The problem. Reproduce the Madras High Court judgment below in full, word for word.

Given passage.
──────────────────────────────

Madras High Court
Sekar vs Pattaikarar @ Palaniappa Gounder on 4 June, 2012
Author: T.Raja
Bench: T.Raja
IN THE HIGH COURT OF JUDICATURE AT MADRAS Dated:- 04.06.2012 Coram:- The Hon'ble Mr. Justice T.RAJA Second Appeal No.395 of 2006 Sekar ... Appellant vs. 1.Pattaikarar @ Palaniappa Gounder 2.Thangarasu ... Respondents Second Appeal filed under Section 100 CPC. as against the judgment and decree, dated 18.10.2005, passed by the Subordinate Judge's Court, Namakkal, in A.S.No.139 of 2001, reversing judgment and decree, dated 08.08.2001, passed in O.S.No.171 of 1999, by the Principal District Munsif Court, Namakkal. For Appellant : Mr.I.Abrar Md.Abdulla for Mr.V.Krishnan For Respondents : Mr.I.Muthiah for Mr.J.Ramakrishnan for R2 No Appearance for R1 J U D G M E N T
The present second appeal has been brought by the plaintiff/appellant herein, aggrieved by the judgment and decree passed by the learned Subordinate Judge, Namakkal, in A.S.No.139 of 2001, dated 18.10.2005, in and by which, the judgment and decree passed by the learned Principal District Munsif, Namakkal, in O.S.No.171 of 1999, dated 08.08.2001, was reversed.
2. Brief facts leading to the filing of the second appeal are given as under:-
The plaintiff/appellant herein claimed to have purchased the suit property by registered sale deed, dated 11.03.1992. Even before purchasing the suit property in the year 1992, the plaintiff has also further claimed that the pathway, which is marked as XYZ, which is going to the plaintiff's property, has been in existence for the last 50 years, as it is being used by men, cattle and bullock cart. Since the sale deed, dated 11.03.1992, specifically mentioned the existence of pathway for more than 50 years, even prior to his purchase of the suit property, the defendant cannot obstruct from using the said pathway, with a width of 15'. Further, the defendant, by extending the thatched roof of their house, beyond 2.25', in blocking the road, have further created blockage to the plaintiff and other people using the existing pathway to reach their homes. Hence, the said extent of 2.25' blockage made by the defendants should also be removed.

──────────────────────────────

Data extract.
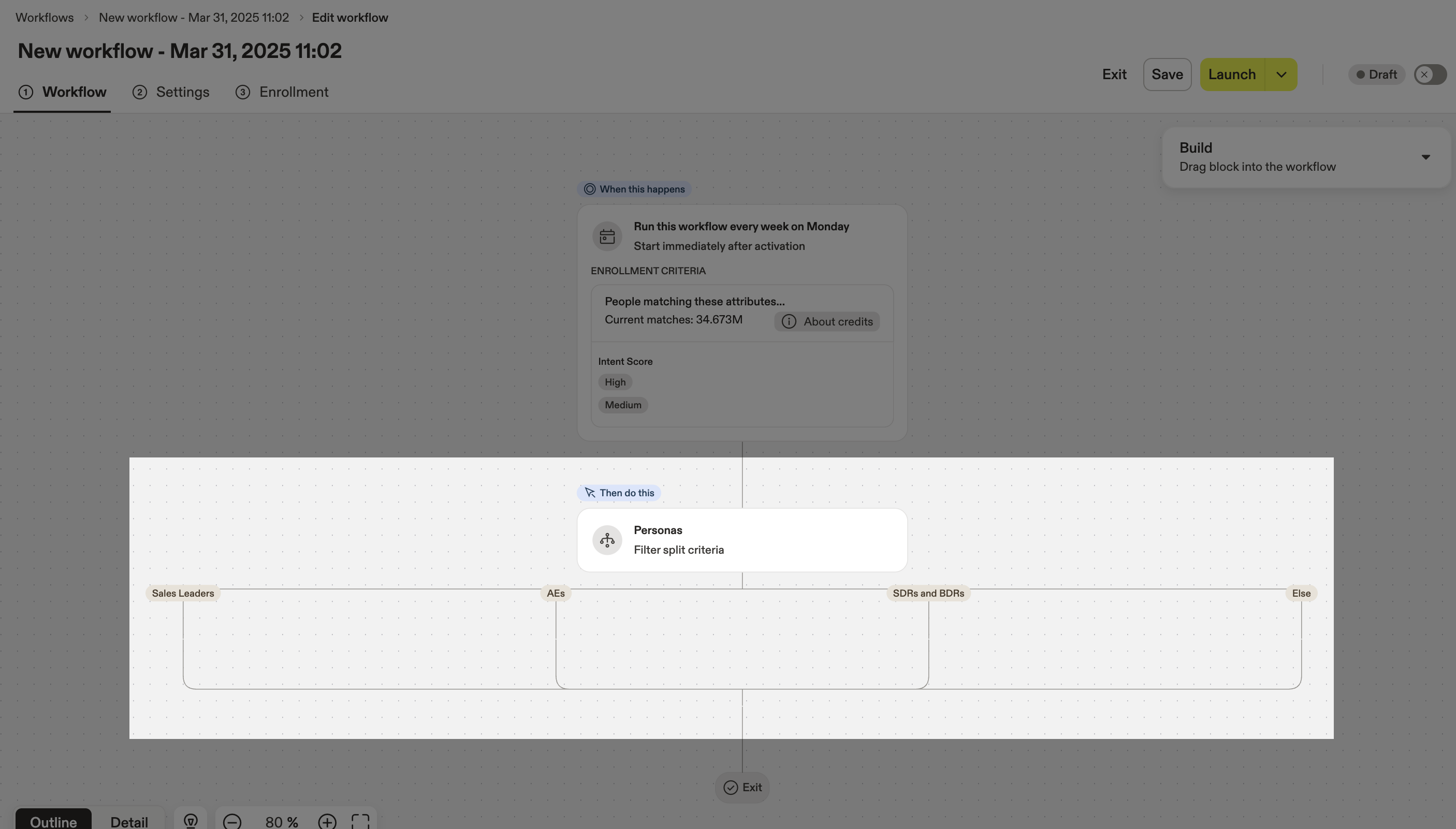Image resolution: width=1456 pixels, height=829 pixels.
Task: Switch to Detail view mode
Action: pos(129,822)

──────────────────────────────

Full solution.
Madras High Court
Sekar vs Pattaikarar @ Palaniappa Gounder on 4 June, 2012
Author: T.Raja
Bench: T.Raja
IN THE HIGH COURT OF JUDICATURE AT MADRAS Dated:- 04.06.2012 Coram:- The Hon'ble Mr. Justice T.RAJA Second Appeal No.395 of 2006 Sekar ... Appellant vs. 1.Pattaikarar @ Palaniappa Gounder 2.Thangarasu ... Respondents Second Appeal filed under Section 100 CPC. as against the judgment and decree, dated 18.10.2005, passed by the Subordinate Judge's Court, Namakkal, in A.S.No.139 of 2001, reversing judgment and decree, dated 08.08.2001, passed in O.S.No.171 of 1999, by the Principal District Munsif Court, Namakkal. For Appellant : Mr.I.Abrar Md.Abdulla for Mr.V.Krishnan For Respondents : Mr.I.Muthiah for Mr.J.Ramakrishnan for R2 No Appearance for R1 J U D G M E N T
The present second appeal has been brought by the plaintiff/appellant herein, aggrieved by the judgment and decree passed by the learned Subordinate Judge, Namakkal, in A.S.No.139 of 2001, dated 18.10.2005, in and by which, the judgment and decree passed by the learned Principal District Munsif, Namakkal, in O.S.No.171 of 1999, dated 08.08.2001, was reversed.
2. Brief facts leading to the filing of the second appeal are given as under:-
The plaintiff/appellant herein claimed to have purchased the suit property by registered sale deed, dated 11.03.1992. Even before purchasing the suit property in the year 1992, the plaintiff has also further claimed that the pathway, which is marked as XYZ, which is going to the plaintiff's property, has been in existence for the last 50 years, as it is being used by men, cattle and bullock cart. Since the sale deed, dated 11.03.1992, specifically mentioned the existence of pathway for more than 50 years, even prior to his purchase of the suit property, the defendant cannot obstruct from using the said pathway, with a width of 15'. Further, the defendant, by extending the thatched roof of their house, beyond 2.25', in blocking the road, have further created blockage to the plaintiff and other people using the existing pathway to reach their homes. Hence, the said extent of 2.25' blockage made by the defendants should also be removed.